Victoria: Vintage Spirits, Kelowna: Wine & Beyond, SofterDrink.ca
A couple others you may have caught me mentioning, both from our friends on Vancouver Island.
Phillips iota Hazy IPA - Is this one of my absolute favourite, palate-deceiving, non-alcoholic craft beers out there? Yes!
AFBev.ca, Local Liquor Stores, PhillipsBeer.com
Lumette London Dry - Juniper berry, lemon, star anise, and all class. Take a bow, Team Lumette!
EnjoyLumette.com, Other Retail HERE
So, I'm doing the Dry January thing.
I've done it before, a few times.
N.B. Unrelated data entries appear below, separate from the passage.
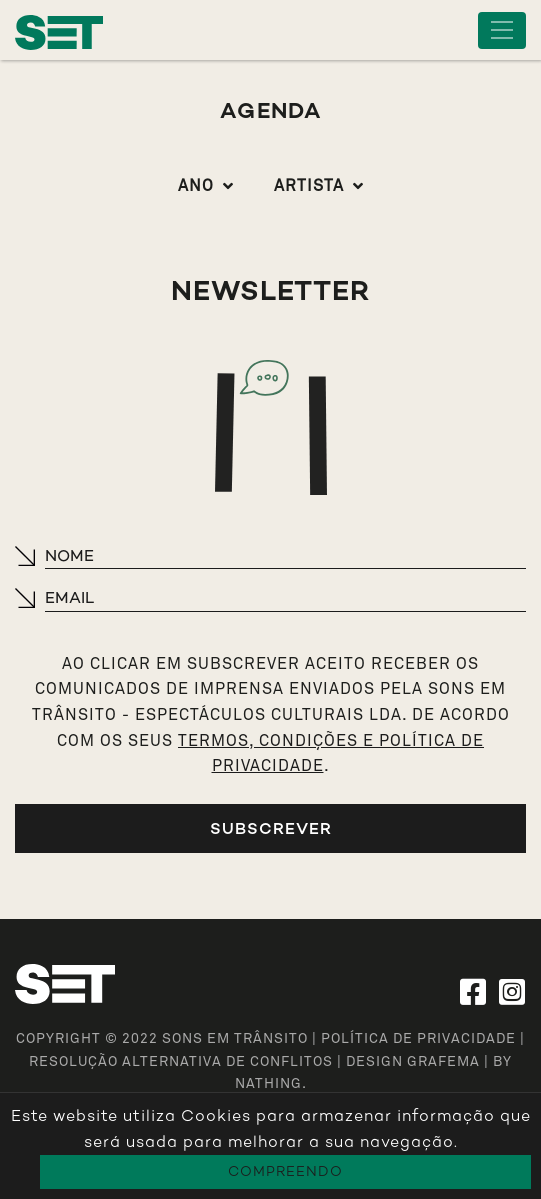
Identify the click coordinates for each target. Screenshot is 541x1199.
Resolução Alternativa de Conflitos (181, 1062)
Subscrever (271, 828)
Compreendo (285, 1171)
I've never done the whole month. Last year's American shenanigans on January 6 had me reaching for a Pinot Noir right quick. (I know, I know.)
But here I am again. So why do I do it?
First off, being in the wine industry, it is ALWAYS around. It's easy to pay no mind to consistency, but a couple glasses a day add up. And, of course, there are the days where we really go for it. It's easy to not give that much thought to 30-60-90 days of having drinks in a row.
Normally (NORMALLY!) it's in check, but I'm always hyper-sensitive to how wine/booze affects me. I get paranoid. I check in with my family doctor and get bloodwork done often, mainly to keep tabs on the ol' liver. It's always fine and healthy, which I attribute to eating well, a bit of exercise, and - I dunno - luck?
But more than anything, a break from booze certainly can't hurt. I find it's a good way of recalibrating myself.
What makes things MUCH easier these days is the accessibility of well-crafted, zero-proof beer, wine, and spirits. The category has exploded over the last few years and I'm sure the benefits reverberate wide.
So here we are, with a couple German drops I sourced locally at The Drive Canteen, here in Vancouver.
Leitz Zero Point Five Pinot Noir is tasty, but to me it's really not that much of a departure from really good (like really good) grape juice. It's not particularly sweet like Welch's, but it definitely tastes VERY PURPLE with not much else going on. It's not particularly 'wine'-y, but I'd imagine with something rich and salty - a wild mushroom and parmesan risotto, maybe - it'd balance things well.
Leitz 'Eins Zwei Zero' Sparkling Non-Alcoholic Riesling, simply put, blew me away. My (admittedly odd) marker of how good a low-booze/no-booze option is to think if I was at an event or party, a drink or two in, and someone passed me said drink. Were I to take an initial sip or two of this wine without paying too much attention, I can pretty much assure I'd think it was a legit Riesling that happened to be low-alcohol. That touch of spritz to it lifts up all those key limes, Granny Smith apples, and dollops of marmalade well.